Former England Captain Vaughan to Retire
Tuesday, 30 June 2009

England's most successful test captain Michael Vaughan said on Tuesday he was retiring from the game, after failing to regain his place in the team for next month's Ashes series against Australia.

"It has been a hard decision," Vaughan, 34, told a news conference at Edgbaston.

"The decision came to me two weeks ago.
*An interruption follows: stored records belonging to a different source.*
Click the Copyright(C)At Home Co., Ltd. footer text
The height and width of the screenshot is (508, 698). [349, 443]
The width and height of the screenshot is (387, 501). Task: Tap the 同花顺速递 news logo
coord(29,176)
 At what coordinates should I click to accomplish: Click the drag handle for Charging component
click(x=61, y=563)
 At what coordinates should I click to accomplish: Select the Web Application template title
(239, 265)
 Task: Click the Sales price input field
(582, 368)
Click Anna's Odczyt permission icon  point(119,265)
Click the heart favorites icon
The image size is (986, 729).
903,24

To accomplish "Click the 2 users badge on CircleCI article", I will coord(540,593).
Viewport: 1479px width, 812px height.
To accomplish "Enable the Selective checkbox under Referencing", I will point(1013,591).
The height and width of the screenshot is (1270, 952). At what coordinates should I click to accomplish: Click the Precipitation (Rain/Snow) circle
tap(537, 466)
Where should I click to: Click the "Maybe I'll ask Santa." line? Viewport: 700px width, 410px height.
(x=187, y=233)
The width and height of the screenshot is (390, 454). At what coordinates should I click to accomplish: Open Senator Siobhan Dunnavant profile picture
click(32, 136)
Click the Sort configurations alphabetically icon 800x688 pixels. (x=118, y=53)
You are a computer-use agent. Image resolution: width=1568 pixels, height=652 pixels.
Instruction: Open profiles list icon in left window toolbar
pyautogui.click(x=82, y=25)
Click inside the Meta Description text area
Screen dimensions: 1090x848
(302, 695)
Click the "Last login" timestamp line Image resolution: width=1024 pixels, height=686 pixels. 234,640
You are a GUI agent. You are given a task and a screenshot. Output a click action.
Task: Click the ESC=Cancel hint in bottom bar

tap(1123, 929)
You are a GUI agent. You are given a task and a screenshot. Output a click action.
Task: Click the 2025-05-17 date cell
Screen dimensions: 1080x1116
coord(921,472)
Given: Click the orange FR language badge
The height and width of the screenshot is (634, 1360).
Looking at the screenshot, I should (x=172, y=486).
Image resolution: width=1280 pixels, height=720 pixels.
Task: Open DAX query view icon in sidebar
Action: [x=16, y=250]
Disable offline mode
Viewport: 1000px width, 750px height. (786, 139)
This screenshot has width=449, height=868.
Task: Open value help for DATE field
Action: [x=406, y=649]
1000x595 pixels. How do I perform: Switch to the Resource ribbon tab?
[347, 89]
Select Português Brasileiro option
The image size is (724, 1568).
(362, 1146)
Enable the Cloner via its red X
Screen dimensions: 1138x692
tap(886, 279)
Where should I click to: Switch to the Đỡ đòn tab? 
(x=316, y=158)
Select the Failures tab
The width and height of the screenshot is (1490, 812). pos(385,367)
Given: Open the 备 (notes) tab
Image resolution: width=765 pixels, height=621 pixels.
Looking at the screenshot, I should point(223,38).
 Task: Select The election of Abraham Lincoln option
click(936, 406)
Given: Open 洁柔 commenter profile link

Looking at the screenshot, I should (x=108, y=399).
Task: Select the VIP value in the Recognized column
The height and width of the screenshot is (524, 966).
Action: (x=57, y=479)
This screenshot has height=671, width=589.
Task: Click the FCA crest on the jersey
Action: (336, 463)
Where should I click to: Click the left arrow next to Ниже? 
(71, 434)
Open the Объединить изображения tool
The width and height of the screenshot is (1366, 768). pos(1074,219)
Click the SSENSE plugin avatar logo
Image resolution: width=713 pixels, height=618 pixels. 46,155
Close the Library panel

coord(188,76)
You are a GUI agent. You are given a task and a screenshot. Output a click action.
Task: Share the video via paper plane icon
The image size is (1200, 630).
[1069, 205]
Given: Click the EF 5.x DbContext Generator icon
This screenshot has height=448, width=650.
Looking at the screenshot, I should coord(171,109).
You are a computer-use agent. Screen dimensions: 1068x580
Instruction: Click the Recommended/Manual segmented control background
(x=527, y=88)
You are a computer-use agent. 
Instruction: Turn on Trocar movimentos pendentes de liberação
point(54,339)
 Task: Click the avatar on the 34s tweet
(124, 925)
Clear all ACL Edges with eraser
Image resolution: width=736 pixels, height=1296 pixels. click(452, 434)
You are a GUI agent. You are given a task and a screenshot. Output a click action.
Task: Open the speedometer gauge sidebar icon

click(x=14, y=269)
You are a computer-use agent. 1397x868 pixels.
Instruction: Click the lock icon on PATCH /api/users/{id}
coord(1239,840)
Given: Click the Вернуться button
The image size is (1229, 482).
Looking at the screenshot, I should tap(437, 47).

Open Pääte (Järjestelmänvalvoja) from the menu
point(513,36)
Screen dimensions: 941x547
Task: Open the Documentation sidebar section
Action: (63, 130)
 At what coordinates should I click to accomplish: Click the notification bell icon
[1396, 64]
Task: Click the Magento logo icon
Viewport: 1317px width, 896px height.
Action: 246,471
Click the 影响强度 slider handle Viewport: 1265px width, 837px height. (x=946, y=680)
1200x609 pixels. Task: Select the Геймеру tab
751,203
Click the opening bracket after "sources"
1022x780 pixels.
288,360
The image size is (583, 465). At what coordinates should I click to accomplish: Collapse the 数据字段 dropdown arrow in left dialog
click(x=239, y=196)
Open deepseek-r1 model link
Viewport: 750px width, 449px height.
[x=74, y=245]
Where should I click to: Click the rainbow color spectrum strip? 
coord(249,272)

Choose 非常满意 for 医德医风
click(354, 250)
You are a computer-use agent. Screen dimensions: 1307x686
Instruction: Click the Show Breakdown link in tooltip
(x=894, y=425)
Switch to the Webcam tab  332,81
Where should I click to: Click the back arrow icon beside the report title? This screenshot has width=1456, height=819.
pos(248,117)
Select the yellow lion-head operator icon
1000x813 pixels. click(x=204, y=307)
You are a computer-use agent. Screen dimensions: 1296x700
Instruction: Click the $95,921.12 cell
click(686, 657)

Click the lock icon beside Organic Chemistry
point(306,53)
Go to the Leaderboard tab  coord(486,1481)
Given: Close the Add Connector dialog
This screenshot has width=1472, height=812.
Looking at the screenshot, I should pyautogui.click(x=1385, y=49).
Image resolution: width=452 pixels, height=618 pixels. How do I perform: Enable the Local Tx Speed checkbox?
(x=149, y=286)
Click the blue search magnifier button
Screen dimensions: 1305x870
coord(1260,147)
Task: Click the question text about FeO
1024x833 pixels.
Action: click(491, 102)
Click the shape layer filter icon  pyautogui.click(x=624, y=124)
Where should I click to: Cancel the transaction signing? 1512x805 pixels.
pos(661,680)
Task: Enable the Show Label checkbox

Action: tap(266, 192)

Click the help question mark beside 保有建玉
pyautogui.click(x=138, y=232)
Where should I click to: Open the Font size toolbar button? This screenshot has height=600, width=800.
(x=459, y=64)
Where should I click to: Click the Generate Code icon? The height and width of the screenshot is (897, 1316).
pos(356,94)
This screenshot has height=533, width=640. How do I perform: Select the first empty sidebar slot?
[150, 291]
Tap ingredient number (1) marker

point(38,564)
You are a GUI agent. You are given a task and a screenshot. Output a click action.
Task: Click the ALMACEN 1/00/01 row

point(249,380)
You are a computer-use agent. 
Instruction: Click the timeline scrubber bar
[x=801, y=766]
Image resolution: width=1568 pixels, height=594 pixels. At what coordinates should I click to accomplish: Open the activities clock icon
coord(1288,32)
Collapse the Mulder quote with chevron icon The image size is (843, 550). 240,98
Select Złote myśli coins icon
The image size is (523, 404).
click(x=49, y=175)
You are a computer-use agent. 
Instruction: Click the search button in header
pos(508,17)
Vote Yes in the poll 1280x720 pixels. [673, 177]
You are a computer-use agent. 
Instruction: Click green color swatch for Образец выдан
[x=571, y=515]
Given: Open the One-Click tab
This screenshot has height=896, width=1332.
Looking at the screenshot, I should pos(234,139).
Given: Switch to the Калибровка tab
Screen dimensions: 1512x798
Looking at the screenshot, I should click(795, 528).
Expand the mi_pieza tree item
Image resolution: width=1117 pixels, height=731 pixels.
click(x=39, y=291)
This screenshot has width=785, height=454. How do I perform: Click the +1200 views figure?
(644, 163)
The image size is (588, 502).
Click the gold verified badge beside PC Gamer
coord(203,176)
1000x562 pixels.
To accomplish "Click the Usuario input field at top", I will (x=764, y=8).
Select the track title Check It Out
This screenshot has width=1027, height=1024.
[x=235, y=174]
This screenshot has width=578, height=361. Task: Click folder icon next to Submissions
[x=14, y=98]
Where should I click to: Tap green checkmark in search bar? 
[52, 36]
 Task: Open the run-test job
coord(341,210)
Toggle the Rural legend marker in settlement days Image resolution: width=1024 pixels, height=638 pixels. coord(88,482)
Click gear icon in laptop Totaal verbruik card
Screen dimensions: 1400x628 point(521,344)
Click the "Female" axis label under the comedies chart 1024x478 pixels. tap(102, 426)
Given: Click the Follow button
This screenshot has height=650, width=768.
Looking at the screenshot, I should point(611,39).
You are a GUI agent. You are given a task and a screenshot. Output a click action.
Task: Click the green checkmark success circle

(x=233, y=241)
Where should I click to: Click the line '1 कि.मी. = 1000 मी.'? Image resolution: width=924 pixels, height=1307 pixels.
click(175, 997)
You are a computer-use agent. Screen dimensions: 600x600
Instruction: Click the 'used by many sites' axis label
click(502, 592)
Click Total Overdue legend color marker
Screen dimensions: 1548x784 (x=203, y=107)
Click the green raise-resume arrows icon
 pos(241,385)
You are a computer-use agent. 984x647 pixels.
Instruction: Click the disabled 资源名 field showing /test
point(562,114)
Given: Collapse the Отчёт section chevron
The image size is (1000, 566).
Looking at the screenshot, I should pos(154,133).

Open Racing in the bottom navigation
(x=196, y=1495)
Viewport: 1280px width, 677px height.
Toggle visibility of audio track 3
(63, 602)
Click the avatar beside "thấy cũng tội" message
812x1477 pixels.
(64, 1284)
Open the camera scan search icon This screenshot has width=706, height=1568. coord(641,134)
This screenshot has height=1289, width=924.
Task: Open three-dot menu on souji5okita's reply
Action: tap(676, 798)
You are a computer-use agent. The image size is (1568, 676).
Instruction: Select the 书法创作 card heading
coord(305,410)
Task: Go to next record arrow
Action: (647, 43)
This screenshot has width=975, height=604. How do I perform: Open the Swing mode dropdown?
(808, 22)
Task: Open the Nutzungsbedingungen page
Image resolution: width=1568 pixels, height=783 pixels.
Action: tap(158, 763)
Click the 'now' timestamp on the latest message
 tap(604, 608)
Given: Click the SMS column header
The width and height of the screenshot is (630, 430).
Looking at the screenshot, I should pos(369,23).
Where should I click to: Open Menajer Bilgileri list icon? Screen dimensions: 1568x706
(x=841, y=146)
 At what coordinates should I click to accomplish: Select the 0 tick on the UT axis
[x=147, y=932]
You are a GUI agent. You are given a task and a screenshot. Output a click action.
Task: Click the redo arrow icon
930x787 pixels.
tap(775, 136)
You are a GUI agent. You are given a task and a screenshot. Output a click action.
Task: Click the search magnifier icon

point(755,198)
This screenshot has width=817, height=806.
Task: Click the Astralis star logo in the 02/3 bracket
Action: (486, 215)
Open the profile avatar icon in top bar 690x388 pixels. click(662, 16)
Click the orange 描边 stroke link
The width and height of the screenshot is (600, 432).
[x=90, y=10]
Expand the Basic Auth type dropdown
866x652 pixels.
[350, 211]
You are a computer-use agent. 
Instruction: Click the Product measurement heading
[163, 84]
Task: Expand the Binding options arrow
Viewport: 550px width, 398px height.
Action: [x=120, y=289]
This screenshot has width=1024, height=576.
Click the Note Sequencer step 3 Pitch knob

I thought about it in December but I wanted to give myself one last chance of playing against Australia but I haven't been playing well enough and my body is not reacting how I would like it to be."

Vaughan, who has been troubled by a chronic knee injury, has not played for his country since resigning as captain last year and passed 50 only three times in 22 innings for Yorkshire.

He was forced to leave the field frequently to rest his troubled knee, raising fresh doubts about his ability to last a five-day test.

"I knew it was time to go when I played cricket in the back garden with my three-year-old son Archie and he bowled me with a ball that hit a weed and clipped my off stump," Vaughan said.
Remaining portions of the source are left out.